Sports writing has been on the up and up for some time now, with a whole host of academic, scholarly, meticulously researched books hitting the shelves and catering for us sports afficianados who want, as the epigraph of this book has it, to "understand the causes of things". Anybody who thinks that sports journalism is all raving red top articles will be swiftly disabused if they read a text like Jonathan Wilson's 'Inverting The Pyramid'. 

Narrative poems, during the Renaissance, would precede the poem itself with "the argument" a short summary of the poetic matter about to be presented to the reader. Wilson's "argument" in this book is that the game of football is less about players than the systems they perform in. Throughout the history of the game, a well drilled side of average players has almost always beaten a side of stars with no direction. In pressing this line of argument, Wilson traces the entire history of player formations and the tactics encouraged by those systems, and from this comes the title of the book: in football's early years, teams played a 2-3-5 formation which formed, when viewed from above, a pyramid. In these early days, defending was viewed as negative and contrary to the spirit of the game, and so only two outfield players, the "full backs" were tasked with defensive duties. However, as time has gone on, more players have been added to this defensive unit, so that the pyramid has been "inverted" (when the British press bemoaned Terry Venables' "Christmas Tree" in the run up to Euro 96, this is what they were railing against, a continental system adopted in preference to 4-4-2).

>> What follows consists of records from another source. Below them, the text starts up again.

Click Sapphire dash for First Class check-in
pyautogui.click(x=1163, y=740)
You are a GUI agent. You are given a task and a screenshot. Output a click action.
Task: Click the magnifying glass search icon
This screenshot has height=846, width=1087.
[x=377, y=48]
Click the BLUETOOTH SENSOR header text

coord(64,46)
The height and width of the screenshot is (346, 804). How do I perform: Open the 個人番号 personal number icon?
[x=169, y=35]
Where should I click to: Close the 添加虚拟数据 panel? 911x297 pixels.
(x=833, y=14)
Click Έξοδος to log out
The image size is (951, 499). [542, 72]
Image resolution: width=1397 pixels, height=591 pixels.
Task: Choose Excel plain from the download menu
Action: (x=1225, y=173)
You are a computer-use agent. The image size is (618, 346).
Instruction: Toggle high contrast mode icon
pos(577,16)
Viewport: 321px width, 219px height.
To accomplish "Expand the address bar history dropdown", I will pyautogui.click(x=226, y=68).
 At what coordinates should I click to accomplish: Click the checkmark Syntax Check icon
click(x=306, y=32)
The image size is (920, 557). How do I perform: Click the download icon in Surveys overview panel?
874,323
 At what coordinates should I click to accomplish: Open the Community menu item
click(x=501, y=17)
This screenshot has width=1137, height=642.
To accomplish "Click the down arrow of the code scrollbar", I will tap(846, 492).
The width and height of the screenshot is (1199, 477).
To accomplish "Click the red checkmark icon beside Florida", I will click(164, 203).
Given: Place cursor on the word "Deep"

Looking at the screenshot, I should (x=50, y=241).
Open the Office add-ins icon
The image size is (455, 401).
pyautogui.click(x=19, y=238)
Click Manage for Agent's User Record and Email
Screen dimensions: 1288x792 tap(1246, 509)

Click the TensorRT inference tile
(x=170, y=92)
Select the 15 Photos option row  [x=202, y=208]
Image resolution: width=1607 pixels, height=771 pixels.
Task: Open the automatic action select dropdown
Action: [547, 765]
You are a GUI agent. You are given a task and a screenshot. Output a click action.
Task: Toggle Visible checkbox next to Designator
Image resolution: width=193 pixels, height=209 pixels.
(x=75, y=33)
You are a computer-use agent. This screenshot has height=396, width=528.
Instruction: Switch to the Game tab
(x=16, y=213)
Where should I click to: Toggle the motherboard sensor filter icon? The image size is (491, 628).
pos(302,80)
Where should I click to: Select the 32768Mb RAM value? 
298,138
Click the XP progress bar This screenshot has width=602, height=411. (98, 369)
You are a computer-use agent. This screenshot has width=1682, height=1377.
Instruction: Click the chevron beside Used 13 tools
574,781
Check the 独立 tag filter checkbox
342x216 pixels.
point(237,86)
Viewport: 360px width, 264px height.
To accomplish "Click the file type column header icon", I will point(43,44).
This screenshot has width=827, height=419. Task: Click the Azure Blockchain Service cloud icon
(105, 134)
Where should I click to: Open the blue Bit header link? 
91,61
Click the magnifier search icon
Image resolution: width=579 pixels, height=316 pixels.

Wilson's analysis of the trends and historical antecedents of parts of the game we now take for granted takes him across the footballing world. He starts in Victorian England and then moves on to Montivideo in the early Twentieth Century as he traces the genesis of the pyramid system. He then progresses to café culture Vienna, where the "Wunderteam" first experimented with players shifting positions to confuse the opposition. Meanwhile, in England, Arsenal's Herbert Chapman shifted a man back into defence, thus creating the "W-M'" formation (so named because of the shape the players made on the pitch) which soon became ubiquitous. In the aftermath of the Second World War, Hungary became the best side in the world, humbling England 6-3 in 1953 as their players effortlessly shifted into areas England did not expect them to. Brazil was the home of the next tactical change, as 3-2-5 became 4-2-4, leading to their world cup triumphs in 1958 and 1962. Alf Ramsay, in 1966, created his "wingless wonders", an example of what Wilson terms "The English Pragmatism", while the World Cup of 1970 turned out to be the last time a team rolled their best players onto the pitch, told them to play, and triumphed. Total Football is the next subject on the agenda, a chapter Wilson shares between Ajax, Holland, Dynamo Moscow and the Soviet Union, as the principles of this vision of the game seemed to develop independently in two different locales. The comprehensive historical survey of the game's tactics ends with a discussion of the inevitable move back towards attacking players who can unlock massed defences.

One of the biggest strengths of 'Inverting The Pyramid' is its ability to move from continent to continent. Wilson has a particular affinity with Eastern Europe, and his discussion of Valeriy Lobanovski's Dynamo Kiev is particularly enjoyable and comprehensive, while he also goes to great lengths to explain the development of football in Argentina and Brazil. Another strength is his illumination of the great characters behind the tactics, from Jimmy Hogan, the great exporter of football expertise to Central Europe to Helenio Herrera, master of Catenaccio, the defensive system whose influence on Italian football persists to this day. Wilson's insights into all of these diverse characters give the book a real humanity, a warm beating heart beneath the cool, sophisticated skin of the prose.

For anybody who loves football, this is a must read. Not only is it brilliantly researched, well written and full of wonderful detail, it sweeps across a hundred odd years of football history while never losing sight of the argument made in the preface- that tactics are everything. Once you've read 'Inverting The Pyramid', you may well find yourself agreeing.